Родителей у Андрея не было. Не было ни брата, ни сестры. Даже бабушки не было. Его воспитывал дед.

Дед работал в школе преподавателем истории. Платили мало, и чтобы денег хватало, дед часто брал дополнительные часы, занимался репетиторством, подрабатывал сторожем в той же школе, где и преподавал. Андрей постоянно был рядом. Все учителя его знали и ждали, когда он уже наконец станет полноправным учеником.

Андрей любил школу, потому что в школьной столовой хорошо кормили. У деда, при всех его стараниях, так вкусно не получалось. Обычными блюдами в их доме были хлеб, пельмени, копченая колбаса, отварная картошка да яичница. Правда, с каждой зарплаты дед обязательно делал Андрею подарок: покупал шоколадку, бутылку лимонада и апельсины, клал все в пакет и оставлял у кровати спящего внука. Андрей просыпался, находил этот нехитрый набор, и тогда был настоящий праздник.

Прошло время, Андрей окончил школу, начал работать. Поступить в институт не получилось, да, собственно, и не больно хотелось. Надо было зарабатывать на жизнь.

С деньгами стало немного легче. Куда чаще на их столе появлялся хороший сыр, мясо или колбаса. Теперь конфеты и апельсины Андрей покупал сам. В общем, все шло хорошо. Жизнь, конечно, не искрилась разными красками радуги, но, с другой стороны, и не ведала черных пятен разочарований и утрат. Ведь, как известно, чем меньше мы имеем, тем меньше поводов для печали.

У Андрея появилось увлечение, даже страсть: он стал писать рассказы. Кто-то, может, усмехнется: тоже мне занятие. Нет смысла их переубеждать. Бесполезно. Но те, кто познал радость творчества, кто хоть раз в жизни доверял свои самые тайные мысли, самые искренние вопросы бумаге – те поймут.

В общем, Андрей писал рассказы. Поначалу просто так, для себя, втайне ото всех. Однажды, набравшись храбрости, показал написанное деду.

Прочитав, тот сказал:

– Сходи в школу, к Щеглову. Дай ему посмотреть. Он посоветует, что дальше с этим делать.

– А тебе? Тебе понравилось?

– Да.

Лев Ефремович Щеглов был учителем русского языка и литературы в той самой школе, где работал дед Андрея и где еще совсем недавно учился сам Андрей. Про таких, как Щеглов, говорят: у него в груди камень, а в голове алмаз. В школе Лев Ефремович для учеников был строгим, но справедливым учителем, а для коллег – принципиальным, холодным в общении педагогом высшей пробы. Щеглов жил один, и от этого у него выработалась непереносимая для многих привычка говорить в лицо любому все, что он о нем думает. Андрей поначалу засомневался: нести рассказы Щеглову или нет? Он хорошо помнил седого, вечно сурового преподавателя русского языка и литературы, и эти воспоминания не рождали желания снова с ним повидаться. Размышлял несколько дней и в конце концов решился.


Щеглов встретил Андрея холодно, молча выслушал его сбивчивую речь, взял рукописи.

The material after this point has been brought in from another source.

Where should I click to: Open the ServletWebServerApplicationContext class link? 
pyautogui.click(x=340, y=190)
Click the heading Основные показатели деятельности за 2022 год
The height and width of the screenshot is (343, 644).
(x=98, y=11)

– Завтра приходи. В это же время, – сказал.


Прошел день.

– Садись, – кивнул Щеглов Андрею.

Андрей послушно присел, а Щеглов положил на стол перед собой рукописи. Спросил:

– Давно пишешь?

– Не очень.

Щеглов протянул Андрею пачку листов.

– Каждую пятницу я и несколько ребят собираемся в школьной библиотеке. Они тоже пишут. Приходи, если хочешь.

– Хорошо.

Так Андрей стал ходить на занятия к Щеглову.

Щеглов был замечательным педагогом, хотя и несколько угрюмым, даже иногда циничным. Однако все, что касалось языка и литературы, его профессиональной деятельности, воспринимал с неподдельным интересом и всерьез. Он тонко подмечал шероховатости и неточности в текстах начинающих авторов и давал дельные советы. Андрею посоветовал больше времени уделять работе над текстом уже после его окончания.

– Убирай все лишнее, – твердил Щеглов, черкая слова в очередной рукописи. – Не ленись и не жалей написанного. Если при прочтении взгляд зацепился за слово, за абзац или даже запятую – убирай, ну или переделывай. На шахматной доске не может быть ни шестьдесят пять, ни шестьдесят три клетки. Только шестьдесят четыре. Ни больше, ни меньше. Так и с текстом, с каждым рассказом: столько слов, сколько нужно для его существования. Твоя задача как писателя найти тот самый оптимальный набор слов и расставить их в единственно правильном порядке. А все лишнее – долой!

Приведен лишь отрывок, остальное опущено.